Peter Szolovits is a full professor at MIT (Boston) and heads the clinical decision making group at the Computer Science and AI Lab (CSAIL). He has been one of the early pioneers in the area of AI in medicine and has won numerous awards for his contributions. In this talk, he will provide a historical view of the development of AI applications in medicine, ending with a presentation of some of the projects he and his group is currently working on. A more detailed description of the talk can be found below.

*****

The idea that computers could be helpful in medicine dated back at least to Turing. My interest in clinical decision support was kindled by an insightful though over-optimistic projection by Schwartz in 1970 about how computers would change medical practice and practitioners “by augmenting … the intellectual functions of the physician.” Because machine learning (ML) methods were then primitive and computerized data to learn from were unavailable, we turned to “expert systems” methods that based decision models on knowledge learned from human experts. Although some early programs could demonstrate impressive examples, they tended to be very fragile when cases they were asked to analyze fell outside the “sweet spot” of the expertise they embedded. However, starting in the 1990s and especially by 2010, electronic medical record systems started to be more widely deployed, so clinical data became plentiful, though difficult to share among institutions. At the same time, the growth of computing power allowed neural network-based “deep models” to be trained, and these, if exposed to a broad range of actual clinical cases, proved more robust than the earlier expert systems. Nevertheless, actual use of ML-based decision support tools is still rare, though some image interpretation models are now commercially available and approved for use.
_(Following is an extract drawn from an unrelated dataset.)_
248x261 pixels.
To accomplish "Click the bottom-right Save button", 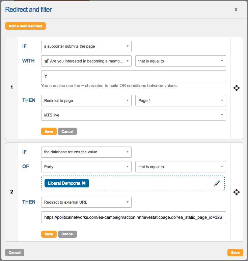I will click(x=235, y=253).
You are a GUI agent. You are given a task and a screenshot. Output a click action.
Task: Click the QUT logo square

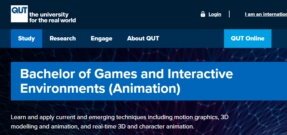[x=19, y=13]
I will review a few of our many research efforts now under way to address my perceived needs in this field. One area is creation of multi-modal models that bring together imaging and text data which, together, can create better image interpretation models. A second is exploration of new potential imaging biomarkers that may correlate with difficult-to-assess clinical conditions. A third is exploiting huge recent advances in natural language processing to support question answering about records of clinical observations. A fourth introduces ways to incorporate a priori medical knowledge into ML models that better reflect human understanding. My list is illustrative, not comprehensive.
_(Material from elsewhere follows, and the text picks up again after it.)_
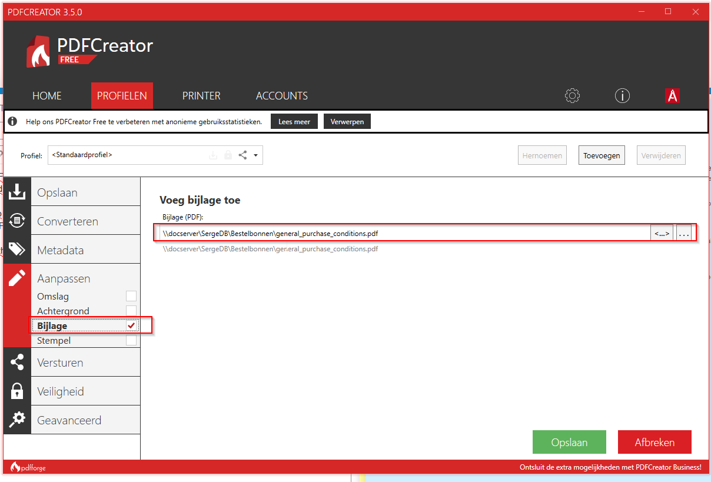Open the info circle icon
Looking further ahead, I believe the major drivers of advances in health care are likely to come from (1) better minimally- or non-invasive measurement technologies that allow us to take a closer look at details of how the body works in health and illness, (2) greater insights into the genetic bases of disease, and (3) improved use of routinely-collected (non-trial) data to learn the best methods of intervention. Each of these goals faces challenging technical and conceptual problems, but each also offers great opportunities for AI and computing.